Su vida estaba en juego aquí y afortunadamente, el apuesto desconocido aún no había hecho ningún movimiento.
Si acaso, la observaba con diversión.
Marcel estaba fascinado, ¿la chica que vino a capturar venía a él por su propia voluntad?
¿La presa inocente ofreciéndose voluntariamente al depredador?
Esto solo podía ser un milagro.
Siguió observándola hasta que se detuvo justo frente a él.
Marcel inclinó la cabeza desafiante, esperando que ella fuera la primera en hablar.
Sin embargo, para su mayor sorpresa, Arianna lo atrajo hacia su cuerpo y lo abrazó.
Marcel casi reaccionó por instinto, listo para defenderse cuando ella levantó la mano pensando que iba a atacarlo.
Sin embargo, no sabía qué ataque era más letal en ese momento, el ataque físico o emocional porque cuando Arianna lo abrazó, simplemente se quedó rígido.
«¿Qué diablos estaba haciendo esta pelirroja?
¿Sabe que las personas que se atrevían a tocar su cuerpo sin permiso terminaban muertas?
Ya sabes que podría ser nada más que una asesina enviada para bajar tu guardia y luego acabar contigo», le dijo su mente.
Sin embargo, Marcel no dijo una palabra y permaneció inmóvil hasta que escuchó su melodiosa voz susurrar en su oído:
—¿No te atragantaste con tu café?
La risa casi se escapó de sus labios, ¿todavía recordaba eso?
Pero antes de que pudiera hacer una réplica a su comentario, Arianna se desvaneció entre la multitud.
Marcel se dio la vuelta y todo lo que podía ver eran cuerpos de personas bailando sin rastro de la chica.

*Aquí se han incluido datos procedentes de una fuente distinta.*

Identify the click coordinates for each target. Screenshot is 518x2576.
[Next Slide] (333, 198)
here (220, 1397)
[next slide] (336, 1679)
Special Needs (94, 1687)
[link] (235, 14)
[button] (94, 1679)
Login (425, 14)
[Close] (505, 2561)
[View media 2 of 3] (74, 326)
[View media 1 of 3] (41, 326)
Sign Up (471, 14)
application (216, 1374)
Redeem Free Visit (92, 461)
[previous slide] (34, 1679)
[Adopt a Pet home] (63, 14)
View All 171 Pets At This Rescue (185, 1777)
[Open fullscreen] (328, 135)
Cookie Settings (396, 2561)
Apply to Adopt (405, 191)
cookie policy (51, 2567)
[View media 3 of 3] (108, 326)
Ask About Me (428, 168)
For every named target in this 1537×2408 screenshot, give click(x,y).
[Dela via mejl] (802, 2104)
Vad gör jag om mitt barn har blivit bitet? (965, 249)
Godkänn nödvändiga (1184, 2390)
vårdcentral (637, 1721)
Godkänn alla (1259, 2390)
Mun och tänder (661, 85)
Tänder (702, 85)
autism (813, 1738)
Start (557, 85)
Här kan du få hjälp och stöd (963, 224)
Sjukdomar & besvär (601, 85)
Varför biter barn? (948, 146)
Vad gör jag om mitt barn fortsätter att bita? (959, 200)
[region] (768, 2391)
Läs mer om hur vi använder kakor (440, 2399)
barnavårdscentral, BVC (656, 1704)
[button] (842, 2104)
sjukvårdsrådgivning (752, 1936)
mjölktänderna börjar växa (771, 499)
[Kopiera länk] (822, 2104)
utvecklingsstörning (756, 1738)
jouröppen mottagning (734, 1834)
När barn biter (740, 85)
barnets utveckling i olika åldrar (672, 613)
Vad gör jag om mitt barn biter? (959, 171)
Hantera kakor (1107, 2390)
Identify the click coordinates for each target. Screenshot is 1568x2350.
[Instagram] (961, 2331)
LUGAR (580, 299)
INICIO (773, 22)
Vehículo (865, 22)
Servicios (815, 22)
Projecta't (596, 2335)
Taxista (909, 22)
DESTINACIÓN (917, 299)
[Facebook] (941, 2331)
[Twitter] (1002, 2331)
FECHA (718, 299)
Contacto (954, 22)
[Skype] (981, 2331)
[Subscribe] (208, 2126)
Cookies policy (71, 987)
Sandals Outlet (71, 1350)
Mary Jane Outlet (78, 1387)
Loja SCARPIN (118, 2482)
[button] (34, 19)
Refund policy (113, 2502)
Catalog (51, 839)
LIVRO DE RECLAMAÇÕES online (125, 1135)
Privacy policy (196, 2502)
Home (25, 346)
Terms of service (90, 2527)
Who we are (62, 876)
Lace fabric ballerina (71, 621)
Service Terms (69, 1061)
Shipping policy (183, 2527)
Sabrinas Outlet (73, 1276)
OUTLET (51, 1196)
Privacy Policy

—Está cerca, revisen todas las entradas —murmuró Marcel en su intercomunicador a sus hombres cuando Kenith llegó y él intencionalmente bloqueó su camino.
Kenith miró hacia abajo al hombre que bloqueaba su camino y lo reconoció como el hombre que Arianna había abrazado.
Se veía realmente familiar pero no podía decir exactamente dónde lo había visto.
Pero Arianna era una tarea más importante que su identidad, así que lo empujó para pasar, solo para que el hombre resistiera su movimiento.
—¡¿Qué diablos estás haciendo?!
—gritó Kenith con furia.
Sin embargo, Marcel estaba perdido en sus pensamientos porque cuando Kenith lo empujó, sintió que cierto bolsillo en su pantalón estaba vacío.
Al instante metió la mano en su bolsillo y no encontró nada.
—Oh no.
La rabia llenó a Marcel y estuvo cerca de agarrar a Kenith y exigirle que le devolviera su billetera cuando el sentido común le dijo que él no era quien tenía la billetera.
Estaba seguro de tener su billetera con él hasta que cierta pelirroja lo abrazó.
Esa pelirroja.
De inmediato las cejas de Marcel se fruncieron y su mandíbula se tensó.
«Espera a que ponga sus manos sobre esa pequeña ladrona».